Work request:
Please copy out the entries below exactly, beginning with the line that contains "[Cart] (493, 86)" and ending with the line that contains "[Tweet on Twitter] (111, 1043)", and include nothing outside that span.

Data records:
^^^^

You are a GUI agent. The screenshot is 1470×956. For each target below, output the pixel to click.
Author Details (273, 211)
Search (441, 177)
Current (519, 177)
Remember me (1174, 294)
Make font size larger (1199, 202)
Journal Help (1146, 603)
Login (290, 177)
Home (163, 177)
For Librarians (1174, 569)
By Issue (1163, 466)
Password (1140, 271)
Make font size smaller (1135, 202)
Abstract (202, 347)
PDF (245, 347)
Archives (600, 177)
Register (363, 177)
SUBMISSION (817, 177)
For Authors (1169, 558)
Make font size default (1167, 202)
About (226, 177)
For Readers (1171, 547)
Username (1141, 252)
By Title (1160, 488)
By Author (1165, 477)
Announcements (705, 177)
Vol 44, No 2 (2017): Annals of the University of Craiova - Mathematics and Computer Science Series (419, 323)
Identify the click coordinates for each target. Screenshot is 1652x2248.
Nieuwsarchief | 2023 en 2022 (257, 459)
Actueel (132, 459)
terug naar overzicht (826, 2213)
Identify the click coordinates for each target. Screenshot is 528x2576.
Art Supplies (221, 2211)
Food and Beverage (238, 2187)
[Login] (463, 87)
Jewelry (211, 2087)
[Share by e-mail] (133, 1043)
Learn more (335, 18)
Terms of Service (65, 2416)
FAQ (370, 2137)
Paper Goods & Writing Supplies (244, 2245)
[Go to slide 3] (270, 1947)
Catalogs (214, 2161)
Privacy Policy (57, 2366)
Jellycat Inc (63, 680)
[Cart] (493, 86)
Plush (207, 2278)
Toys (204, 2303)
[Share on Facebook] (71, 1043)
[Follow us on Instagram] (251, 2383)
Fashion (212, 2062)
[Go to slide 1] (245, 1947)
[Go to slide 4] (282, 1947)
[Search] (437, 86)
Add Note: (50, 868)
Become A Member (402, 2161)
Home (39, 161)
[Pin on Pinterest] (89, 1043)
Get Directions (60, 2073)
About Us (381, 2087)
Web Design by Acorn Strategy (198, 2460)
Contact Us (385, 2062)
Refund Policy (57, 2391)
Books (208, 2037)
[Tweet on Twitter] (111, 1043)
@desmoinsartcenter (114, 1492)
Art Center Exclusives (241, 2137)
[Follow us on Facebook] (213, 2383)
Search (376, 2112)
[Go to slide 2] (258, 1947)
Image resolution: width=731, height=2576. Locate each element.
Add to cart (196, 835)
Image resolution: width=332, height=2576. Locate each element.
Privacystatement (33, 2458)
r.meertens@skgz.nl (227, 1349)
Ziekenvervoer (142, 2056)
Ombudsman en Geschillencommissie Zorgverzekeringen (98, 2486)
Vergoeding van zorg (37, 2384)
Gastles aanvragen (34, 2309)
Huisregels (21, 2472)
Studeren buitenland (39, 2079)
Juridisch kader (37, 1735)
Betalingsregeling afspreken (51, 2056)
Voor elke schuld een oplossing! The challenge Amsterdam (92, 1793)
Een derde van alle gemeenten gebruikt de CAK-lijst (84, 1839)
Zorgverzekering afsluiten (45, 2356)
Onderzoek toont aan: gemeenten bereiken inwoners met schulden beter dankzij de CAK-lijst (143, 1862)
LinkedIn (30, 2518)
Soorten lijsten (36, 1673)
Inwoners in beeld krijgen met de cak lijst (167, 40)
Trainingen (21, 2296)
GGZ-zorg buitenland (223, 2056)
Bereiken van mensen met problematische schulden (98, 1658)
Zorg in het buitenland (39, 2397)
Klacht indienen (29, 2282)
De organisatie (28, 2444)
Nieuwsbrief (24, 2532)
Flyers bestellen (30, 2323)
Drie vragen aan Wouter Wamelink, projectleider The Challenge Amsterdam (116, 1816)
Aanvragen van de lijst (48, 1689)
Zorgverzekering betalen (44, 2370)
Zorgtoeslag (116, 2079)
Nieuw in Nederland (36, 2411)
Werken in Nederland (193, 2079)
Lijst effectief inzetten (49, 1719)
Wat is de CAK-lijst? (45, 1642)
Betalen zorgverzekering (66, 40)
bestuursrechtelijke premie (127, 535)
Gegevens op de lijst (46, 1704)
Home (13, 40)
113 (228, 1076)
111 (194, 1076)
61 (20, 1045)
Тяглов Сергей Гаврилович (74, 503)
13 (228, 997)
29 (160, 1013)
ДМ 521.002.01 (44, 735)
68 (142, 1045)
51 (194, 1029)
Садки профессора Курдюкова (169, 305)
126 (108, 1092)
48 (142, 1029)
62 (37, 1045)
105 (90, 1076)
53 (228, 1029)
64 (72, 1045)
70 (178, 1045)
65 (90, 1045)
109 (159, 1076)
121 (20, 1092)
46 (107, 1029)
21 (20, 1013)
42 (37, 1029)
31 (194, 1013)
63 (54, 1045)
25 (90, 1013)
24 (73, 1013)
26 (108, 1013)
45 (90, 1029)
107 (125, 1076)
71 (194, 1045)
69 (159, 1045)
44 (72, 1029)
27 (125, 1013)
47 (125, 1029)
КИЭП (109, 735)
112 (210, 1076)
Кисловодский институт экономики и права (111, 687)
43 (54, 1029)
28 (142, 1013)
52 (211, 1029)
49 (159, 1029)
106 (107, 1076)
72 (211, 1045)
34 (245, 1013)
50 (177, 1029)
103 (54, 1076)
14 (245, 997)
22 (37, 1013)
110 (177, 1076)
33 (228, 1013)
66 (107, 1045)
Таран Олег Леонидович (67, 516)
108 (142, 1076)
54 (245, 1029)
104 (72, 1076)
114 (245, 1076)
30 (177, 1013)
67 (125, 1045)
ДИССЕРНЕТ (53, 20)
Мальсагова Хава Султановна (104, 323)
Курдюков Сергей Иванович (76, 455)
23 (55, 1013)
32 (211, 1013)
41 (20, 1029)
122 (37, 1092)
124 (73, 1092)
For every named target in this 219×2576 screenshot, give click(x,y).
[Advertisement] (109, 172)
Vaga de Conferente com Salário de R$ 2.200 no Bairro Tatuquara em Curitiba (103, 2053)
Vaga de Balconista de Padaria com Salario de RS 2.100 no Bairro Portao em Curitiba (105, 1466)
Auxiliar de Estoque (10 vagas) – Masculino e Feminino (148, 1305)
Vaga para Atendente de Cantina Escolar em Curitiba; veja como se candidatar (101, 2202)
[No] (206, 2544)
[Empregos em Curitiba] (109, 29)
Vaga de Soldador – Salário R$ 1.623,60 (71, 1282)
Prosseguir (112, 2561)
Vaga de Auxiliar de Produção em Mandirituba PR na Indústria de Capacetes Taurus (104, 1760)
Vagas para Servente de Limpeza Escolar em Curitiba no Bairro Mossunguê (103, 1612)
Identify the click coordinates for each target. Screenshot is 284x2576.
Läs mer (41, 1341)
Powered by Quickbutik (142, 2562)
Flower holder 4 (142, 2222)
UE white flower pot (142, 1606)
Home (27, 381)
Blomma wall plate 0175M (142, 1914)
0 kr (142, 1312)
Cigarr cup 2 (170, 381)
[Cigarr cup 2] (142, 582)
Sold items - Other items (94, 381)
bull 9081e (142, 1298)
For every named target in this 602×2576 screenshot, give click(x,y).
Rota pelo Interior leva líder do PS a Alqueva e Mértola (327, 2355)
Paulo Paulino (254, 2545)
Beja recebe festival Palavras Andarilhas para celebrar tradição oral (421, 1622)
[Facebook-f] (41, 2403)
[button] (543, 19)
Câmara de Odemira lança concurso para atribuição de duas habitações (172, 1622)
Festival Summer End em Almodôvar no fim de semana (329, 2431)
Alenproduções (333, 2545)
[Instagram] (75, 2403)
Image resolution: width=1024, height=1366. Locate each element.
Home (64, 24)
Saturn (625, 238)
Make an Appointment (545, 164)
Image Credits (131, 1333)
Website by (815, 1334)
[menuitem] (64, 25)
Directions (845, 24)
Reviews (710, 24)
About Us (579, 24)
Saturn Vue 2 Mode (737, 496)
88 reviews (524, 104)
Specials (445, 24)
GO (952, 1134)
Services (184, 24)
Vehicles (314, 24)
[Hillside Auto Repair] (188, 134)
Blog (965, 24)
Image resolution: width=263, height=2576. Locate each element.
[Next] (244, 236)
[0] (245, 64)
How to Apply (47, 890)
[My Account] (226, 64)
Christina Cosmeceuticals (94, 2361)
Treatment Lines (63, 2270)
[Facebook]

^^^^

Reply to the task:
[Cart] (493, 86)
Plush (207, 2278)
Toys (204, 2303)
[Share on Facebook] (71, 1043)
[Follow us on Instagram] (251, 2383)
Fashion (212, 2062)
[Go to slide 1] (245, 1947)
[Go to slide 4] (282, 1947)
[Search] (437, 86)
Add Note: (50, 868)
Become A Member (402, 2161)
Home (39, 161)
[Pin on Pinterest] (89, 1043)
Get Directions (60, 2073)
About Us (381, 2087)
Web Design by Acorn Strategy (198, 2460)
Contact Us (385, 2062)
Refund Policy (57, 2391)
Books (208, 2037)
[Tweet on Twitter] (111, 1043)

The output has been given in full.